The initial study of this project used a quantitative interventional design, including a cross-sectional survey following a single session of using Medship. The Institutional Review Board at Weill Cornell Medical College granted approval for the study protocol. The online link for Medship was emailed to medical students during the course of their regular education. All feedback as contained in the module. A total of 26 students at Weill Cornell Medical College participated, providing anonymous responses to demographic questions, a System Usability Scale [3] and a System Quality Scale [4]. Usability refers to the ease of using the module, while acceptability gauges students’ willingness to integrate the module into their medical curriculum.

The results from this pilot study demonstrated positive feedback. Regarding usability, all students found it easy to learn and navigate the module. Most students reported that the module was both enjoyable and user-friendly (n = 20; 77%) and found the graphics to be of high quality and resolution (n = 25; 96%). Participants assigned an average of 85 on the System Usability Scale, where a score of 73 or above indicates satisfactory usability. Regarding acceptability, each student believed that their medical institution should offer Medship as part of the educational curriculum, and a substantial portion felt that medical students would greatly benefit from using the module (n = 20; 77%). On the System Quality Scale, participants rated the module an average of 4, where a score of 3 or higher indicates satisfactory acceptability.

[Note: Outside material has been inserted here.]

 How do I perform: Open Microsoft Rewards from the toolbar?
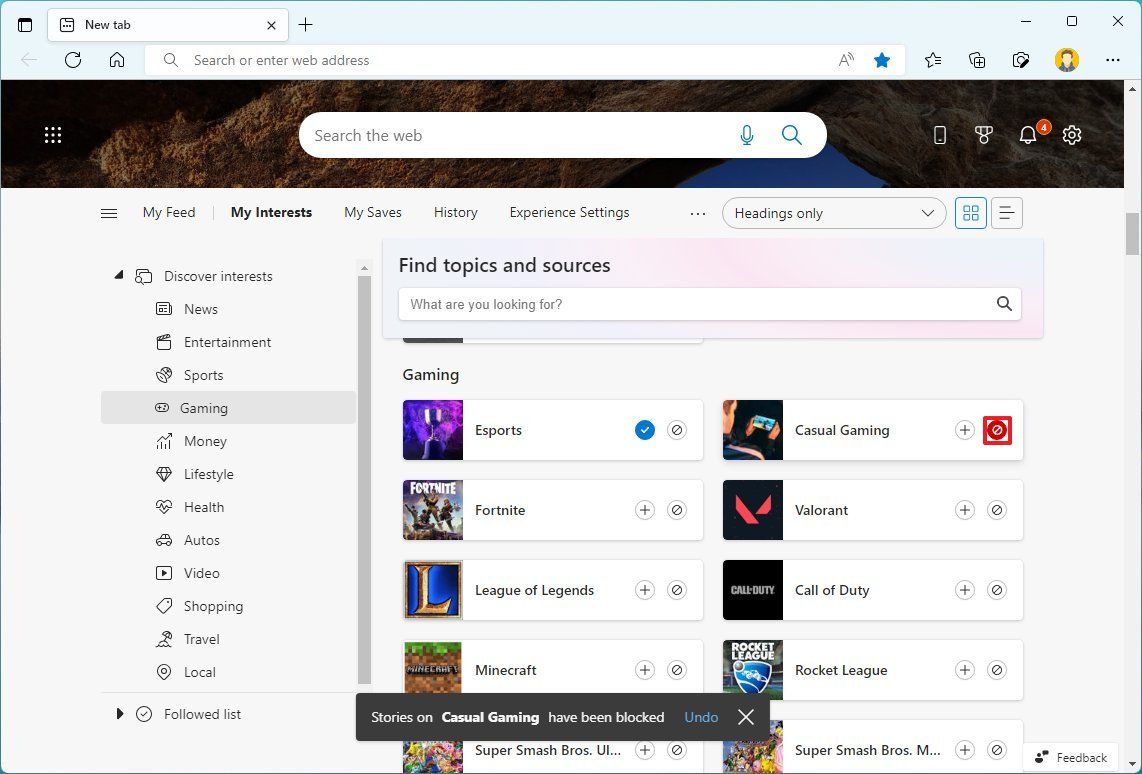click(983, 134)
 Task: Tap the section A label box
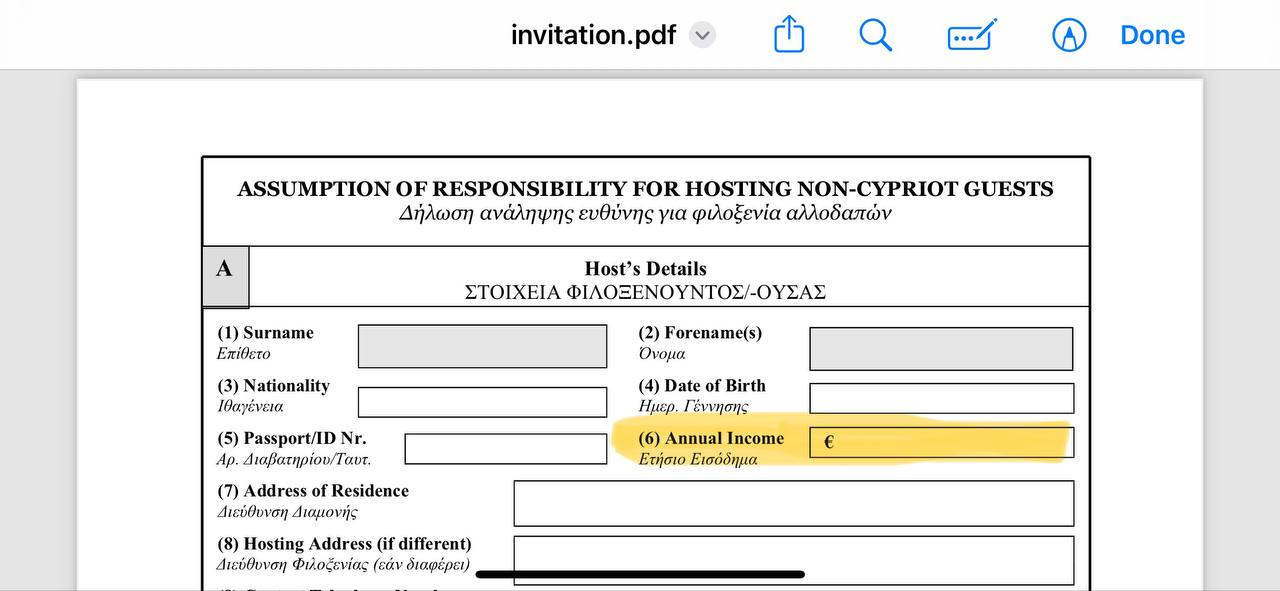(x=225, y=276)
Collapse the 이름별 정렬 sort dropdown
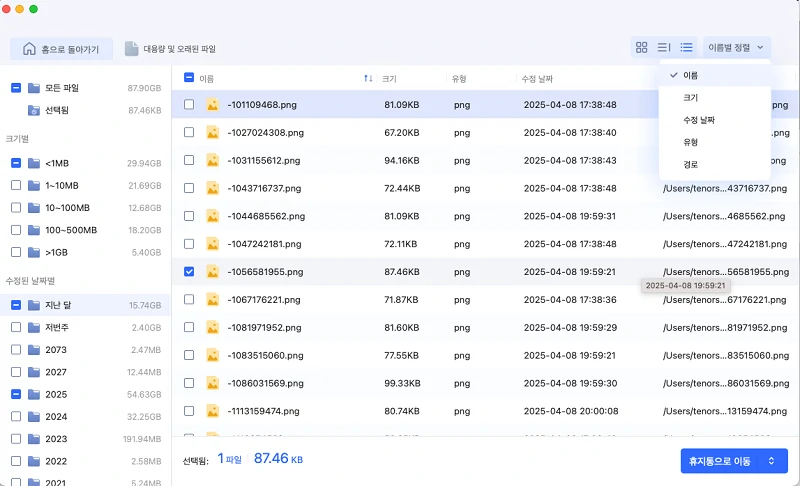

One limitation of Medship is its potential lack of cultural diversity in the inputs that it receives to use in its algorithms that analyze facial action units. Expression of empathy in Western culture often assumes a “one-size-fits-all” approach without taking into consideration intercultural contexts. The current version of Medship is limited from a diversity standpoint in terms of the number of inputs it has from users coming from different backgrounds, cultures, and ethnicities. Future iterations of Medship must address this to enhance external validity.

Previous research has revealed that patients with major depression perceive neutral faces as sad compared to healthy participants who interpret them as happy [5]. It raises the question of whether patients with SUDs might exhibit distinct perceptions of neutral faces, particularly in light of the common comorbidity of SUDs and mood disorders. While one approach could be controlling for these comorbidities, a more clinically valuable direction could be to develop a unique version of Medship addressing patients with SUDs and specific comorbidities.

SUDs are becoming increasingly prevalent, remain significantly undertreated, and are stigmatized by clinicians more so than other medical and psychiatric illnesses. Affective computing is gaining prominence across industries, and the field of medicine is now exploring both its safety and efficacy in enhancing patient care. Medship has the capability of improving empathetic communication between providers and their patients. The first iteration of this study has revealed positive results in terms of the technology’s usability and acceptability by medical students, and the next portion of this study will focus on assessing Medship’s efficacy as an application.